Il parco Horcynus Orca nei luoghi del Mito

Realizzato nel 2001 nella struttura fortificata del complesso cosiddetto “Torre degli Inglesi”, il parco Horcynus Orca deve il suo nome in omaggio al celebre romanzo di Stefano D’Arrigo: il viaggio di ritorno di 'Ndria Cambria da Napoli a Cariddi agli inizi dell'ottobre del '43, non a caso, coincide col ritorno dell'Orca nello Stretto.

Il parco Horcynus Orca nei luoghi del Mito

Il “MACHO” Museo d’Arte Contemporanea Horcynus Orca

Le sale ad ovest della parte ottocentesca della fortificazione ospitano l’esposizione permanente della collezione d’arte contemporanea del Mediterraneo del Parco Horcynus Orca, curata da Martina Corgnati, una tra i più importanti critici e conoscitori del settore in ambito internazionale. Il Museo nasce, scrive la Corgnati, “[…] da un progetto di ricerca sulle arti visive dei contesti culturali e geo-politici mediterranei intrapreso dal momento stesso della nascita del Parco Letterario Horcynus Orca, trasformato successivamente in Fondazione Horcynus Orca, le cui attività espositive sono sempre state concepite non solo come evento effimero ma come strumento di arricchimento permanente del territorio e di sviluppo di una collezione, aperta a comprendere tutti i generi artistici e i linguaggi della creatività contemporanea. Si tratta di dipinti, sculture, installazioni, video installazioni, ecc., un centinaio di opere realizzate per eventi o progetti internazionali della Fondazione Horcynus Orca e in parte frutto di donazioni, di 200 artisti provenienti da vari paesi dell’area mediterranea (Palestina, Egitto, Libano, Tunisia, Italia tra gli altri).

LO SAPEVI CHE?

Dal 28 luglio al 18 agosto 1860 nella “Torre degli Inglesi” soggiornò Giuseppe Garibaldi per preparare l’attraversamento dello Stretto di Messina. Qui furono fatti confluire tutti i cannoni in previsione dell’attraversamento dello Stretto per lo sbarco in Calabria.

La “Torre degli Inglesi”

La Torre di forma tronco-conica chiamata “Torre degli Inglesi”, leggermente scarpata, è il risultato della trasformazione durante la presenza inglese a Messina nella prima metà dell’Ottocento, di una preesistente Torre edificata nel 1798 che fu ricoperta dagli inglesi fra il 1805 e il 1808 con una sorta di “camicia” protettiva, una fronte muraria curvilinea con “orecchiette” alle estremità. Davanti ad essa a pochi metri di distanza, lato mare, esistono i resti di altra Torre cinquecentesca che crollò in parte nel terremoto del 1783. La Torre è incorporata in un fortino borbonico lato sud eretto dopo il 1823. Della Torre cinquecentesca, Francesco Maurolico nel 1546 dà testimonianza della sua funzionalità come lanterna e   Tommaso Fazello, nel 1573, scrive: “[…] su quel promontorio a nostri tempi è fabbricata una fortezza fatta per guardia delle bocche e per far lume ai marinai”. Un’ordinanza del 10 dicembre 1594 prescriveva che la Torre andava presidiata da una guarnigione di tre uomini detti “torrari” o “guardiani”: un caporale, che aveva il comando, un artigliere e un soldato, tutti con nomina a tempo indeterminato ed in servizio fino a quando il peso degli anni lo avrebbe consentito.

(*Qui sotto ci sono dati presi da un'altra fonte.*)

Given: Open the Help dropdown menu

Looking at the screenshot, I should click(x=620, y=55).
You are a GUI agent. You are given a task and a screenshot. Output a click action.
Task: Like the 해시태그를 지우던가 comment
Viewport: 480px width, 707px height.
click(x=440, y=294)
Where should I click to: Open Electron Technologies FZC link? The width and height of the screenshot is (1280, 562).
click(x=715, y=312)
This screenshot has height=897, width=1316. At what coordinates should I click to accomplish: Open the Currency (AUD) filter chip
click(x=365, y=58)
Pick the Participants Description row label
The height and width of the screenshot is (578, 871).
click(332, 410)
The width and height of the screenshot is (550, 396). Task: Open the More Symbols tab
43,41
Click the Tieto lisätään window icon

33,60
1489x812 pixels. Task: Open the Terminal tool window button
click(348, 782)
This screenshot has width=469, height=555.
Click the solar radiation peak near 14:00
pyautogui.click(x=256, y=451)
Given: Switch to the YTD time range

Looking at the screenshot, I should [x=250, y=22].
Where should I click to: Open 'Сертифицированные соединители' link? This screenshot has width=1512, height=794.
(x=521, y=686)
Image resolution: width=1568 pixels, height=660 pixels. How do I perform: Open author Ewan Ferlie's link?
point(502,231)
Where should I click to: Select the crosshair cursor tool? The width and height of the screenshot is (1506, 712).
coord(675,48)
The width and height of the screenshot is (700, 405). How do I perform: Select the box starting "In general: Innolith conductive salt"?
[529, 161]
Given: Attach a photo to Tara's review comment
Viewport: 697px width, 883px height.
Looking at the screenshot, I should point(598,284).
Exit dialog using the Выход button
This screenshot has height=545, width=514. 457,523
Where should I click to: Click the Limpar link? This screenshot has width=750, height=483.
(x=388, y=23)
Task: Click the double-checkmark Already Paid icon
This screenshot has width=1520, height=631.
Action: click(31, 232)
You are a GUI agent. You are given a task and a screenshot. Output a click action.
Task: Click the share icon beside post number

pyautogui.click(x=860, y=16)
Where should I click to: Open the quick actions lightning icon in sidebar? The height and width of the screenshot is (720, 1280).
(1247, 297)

La Torre del Faro di epoca romana

Durante i lavori di restauro e recupero avviati nel 2001, gli archeologi della Soprintendenza di Messina diretti dalla dott.ssa Gabriella Tigano, hanno ritrovato un basamento quadrato (25 metri di lato) in mattoni e cocciopesto a tre gradini e alcune cisterne di età romana. I tre gradini potrebbero essere i resti del basamento del faro della prima età imperiale romana, citato da Strabone alla fine del I sec. a.C. nella “Geografia”. Sarebbe anche la struttura raffigurata in un'emissione argentea di Sesto Pompeo, un denario datato al 38-36 a.C. Strabone cita anche una statua (forse Peloro o Nettuno) che sormontava la torre e Valerio Massimo, più preciso, parla di una “statua che scruta il mare da un alto tumulo”. A scrivere apertamente di una statua posta sulla punta di Capo Peloro fu lo storico Olimpiodoro di Tebe (407- 425 d.C.). Dopo il sacco di Roma del 410, il re dei Visigoti, Alarico, si diresse verso sud allo scopo di passare in Sicilia e da qui raggiungere l’Africa. La spedizione si fermò proprio davanti allo Stretto perché, racconta Olimpiodoro, i Visigoti non lo attraversarono spaventati dalla statua posta sulla sponda siciliana.